Die Eisheiligen 2026, die zwischen dem 11. und 15. Mai stattfinden, könnten trotz der bisher milden Temperaturen eine gefährliche Rückkehr des Frosts mit sich bringen. Diese Tage, benannt nach frühchristlichen Bischöfen wie Mamertus und Pankratius, sind für Landwirte und Gartenfreunde von immenser Bedeutung.
Historisch betrachtet haben die Eisheiligen ihren Ursprung in der Beobachtung von Kaltlufteinbrüchen im Frühjahr. In Norddeutschland gelten die Tage vom 11. bis 13. Mai als Eisheilige, während im Süden und Südosten Deutschlands auch der 14. und 15. Mai hinzukommen. Es ist bekannt, dass diese Tage für frostige Nächte sorgen können.
Die Temperaturen während der Eisheiligen können stark schwanken — von kühlen 6 bis 12 Grad am 17. Mai bis zu frühlingshaften 20 Grad. Dominik Jung vom Deutschen Wetterdienst (DWD) betont: „Der Mai wird in weiten Teilen Deutschlands eher zu mild ausfallen, zeitweise sogar frühsommerlich warm.“ Dennoch besteht die Gefahr, dass die Kälte genau dann einsetzt, wenn Pflanzen besonders frostanfällig sind.
Fakten über die Eisheiligen:
- Die Eisheiligen liegen immer zwischen dem 11. und 15. Mai.
- In Norddeutschland gelten die Tage vom 11. bis 13. Mai, im Süden kommen der 14. und 15. Mai hinzu.
- Temperaturen können zwischen 6 bis 27 Grad schwanken.
- Kaltlufteinbrüche treten häufig in der zweiten Maidekade auf.
- Der Frost ist vor allem nachts gefährlich für Pflanzen.
Trotz des Klimawandels haben die Eisheiligen an Bedeutung für die Vegetation verloren, doch viele Landwirte sind sich der Risiken bewusst.
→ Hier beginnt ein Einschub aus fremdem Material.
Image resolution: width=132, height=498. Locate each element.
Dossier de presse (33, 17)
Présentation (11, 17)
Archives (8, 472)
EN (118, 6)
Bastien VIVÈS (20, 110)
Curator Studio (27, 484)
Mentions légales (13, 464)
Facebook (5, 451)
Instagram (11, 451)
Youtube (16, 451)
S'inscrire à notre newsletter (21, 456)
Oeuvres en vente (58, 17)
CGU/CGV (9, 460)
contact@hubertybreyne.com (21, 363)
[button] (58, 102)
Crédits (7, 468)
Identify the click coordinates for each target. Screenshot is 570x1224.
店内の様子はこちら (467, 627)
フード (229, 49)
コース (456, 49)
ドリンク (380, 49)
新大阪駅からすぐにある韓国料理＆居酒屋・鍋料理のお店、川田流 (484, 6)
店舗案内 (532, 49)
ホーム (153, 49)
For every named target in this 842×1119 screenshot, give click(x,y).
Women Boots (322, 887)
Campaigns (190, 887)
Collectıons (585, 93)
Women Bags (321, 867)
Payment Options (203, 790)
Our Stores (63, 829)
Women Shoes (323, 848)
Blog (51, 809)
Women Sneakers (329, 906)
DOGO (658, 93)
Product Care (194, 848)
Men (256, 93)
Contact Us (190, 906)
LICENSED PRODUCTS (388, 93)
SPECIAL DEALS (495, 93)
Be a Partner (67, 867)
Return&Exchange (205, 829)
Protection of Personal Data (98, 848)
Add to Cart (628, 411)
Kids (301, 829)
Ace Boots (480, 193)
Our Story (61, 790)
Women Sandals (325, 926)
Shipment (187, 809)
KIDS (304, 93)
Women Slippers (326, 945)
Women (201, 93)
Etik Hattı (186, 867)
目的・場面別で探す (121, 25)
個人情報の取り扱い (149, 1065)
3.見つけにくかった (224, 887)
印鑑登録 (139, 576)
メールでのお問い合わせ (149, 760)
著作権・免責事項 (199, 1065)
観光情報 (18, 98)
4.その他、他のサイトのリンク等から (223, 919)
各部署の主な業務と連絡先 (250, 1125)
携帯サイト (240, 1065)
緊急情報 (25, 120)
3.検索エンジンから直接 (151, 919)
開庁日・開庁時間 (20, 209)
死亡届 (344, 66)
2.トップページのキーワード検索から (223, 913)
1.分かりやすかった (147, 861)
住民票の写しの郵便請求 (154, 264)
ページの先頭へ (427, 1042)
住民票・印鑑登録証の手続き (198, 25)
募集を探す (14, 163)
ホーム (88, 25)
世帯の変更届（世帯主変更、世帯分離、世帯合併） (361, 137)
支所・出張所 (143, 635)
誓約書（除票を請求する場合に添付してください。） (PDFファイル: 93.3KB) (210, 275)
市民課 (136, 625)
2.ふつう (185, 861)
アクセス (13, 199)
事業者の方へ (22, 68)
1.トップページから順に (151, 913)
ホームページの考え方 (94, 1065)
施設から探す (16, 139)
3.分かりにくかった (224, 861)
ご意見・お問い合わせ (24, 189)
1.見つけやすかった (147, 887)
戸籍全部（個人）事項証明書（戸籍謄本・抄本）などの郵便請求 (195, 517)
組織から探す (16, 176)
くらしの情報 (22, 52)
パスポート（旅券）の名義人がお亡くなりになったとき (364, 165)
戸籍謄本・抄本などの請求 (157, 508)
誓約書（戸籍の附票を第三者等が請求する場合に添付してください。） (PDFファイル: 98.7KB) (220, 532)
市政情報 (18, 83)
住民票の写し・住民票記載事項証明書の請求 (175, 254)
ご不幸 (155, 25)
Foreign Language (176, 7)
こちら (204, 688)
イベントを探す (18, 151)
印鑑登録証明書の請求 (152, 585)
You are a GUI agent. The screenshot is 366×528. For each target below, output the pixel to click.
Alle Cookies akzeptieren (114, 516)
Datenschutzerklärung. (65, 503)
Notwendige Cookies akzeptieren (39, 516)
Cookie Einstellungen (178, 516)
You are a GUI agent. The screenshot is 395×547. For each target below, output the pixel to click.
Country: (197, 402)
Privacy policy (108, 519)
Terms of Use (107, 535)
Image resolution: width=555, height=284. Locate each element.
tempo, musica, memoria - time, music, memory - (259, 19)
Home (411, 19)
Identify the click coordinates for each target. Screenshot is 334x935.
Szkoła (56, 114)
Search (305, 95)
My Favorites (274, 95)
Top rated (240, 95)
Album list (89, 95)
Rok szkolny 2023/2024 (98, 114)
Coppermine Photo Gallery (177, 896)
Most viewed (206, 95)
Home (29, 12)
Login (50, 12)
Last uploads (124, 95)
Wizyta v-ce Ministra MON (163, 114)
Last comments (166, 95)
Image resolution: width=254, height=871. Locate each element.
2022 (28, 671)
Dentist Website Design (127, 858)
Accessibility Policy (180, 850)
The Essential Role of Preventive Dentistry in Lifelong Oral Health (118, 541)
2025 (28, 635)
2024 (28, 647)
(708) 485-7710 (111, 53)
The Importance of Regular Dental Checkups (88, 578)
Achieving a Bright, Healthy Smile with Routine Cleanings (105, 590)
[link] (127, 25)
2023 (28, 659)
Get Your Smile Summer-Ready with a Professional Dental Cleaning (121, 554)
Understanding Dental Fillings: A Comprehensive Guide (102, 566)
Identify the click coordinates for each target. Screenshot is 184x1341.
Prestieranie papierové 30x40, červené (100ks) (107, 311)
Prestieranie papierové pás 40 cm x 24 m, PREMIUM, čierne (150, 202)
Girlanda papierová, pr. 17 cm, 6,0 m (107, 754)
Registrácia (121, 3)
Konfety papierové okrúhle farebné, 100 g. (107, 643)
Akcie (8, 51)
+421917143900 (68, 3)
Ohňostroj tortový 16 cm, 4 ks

Michael Kost erklärt: „Es ist einfach eine lokal, geografisch begrenzte Art Bauernregel.“ Der DWD warnt zudem: „Der Frost, der für die Pflanzen vor allem in der Nacht so gefährlich sei, komme in den vergangenen Jahren durchschnittlich etwas früher im Jahr.“ Diese Unsicherheiten machen es schwierig, präzise Vorhersagen zu treffen.
Mit Blick auf das Jahr 2026 bleibt abzuwarten, wie sich das Wetter während der Eisheiligen entwickeln wird — die Wettervorhersagen sind oft ungenau und variieren stark. Dennoch wird erwartet, dass diese Tage sowohl für Gärtner als auch für Landwirte entscheidend sein werden.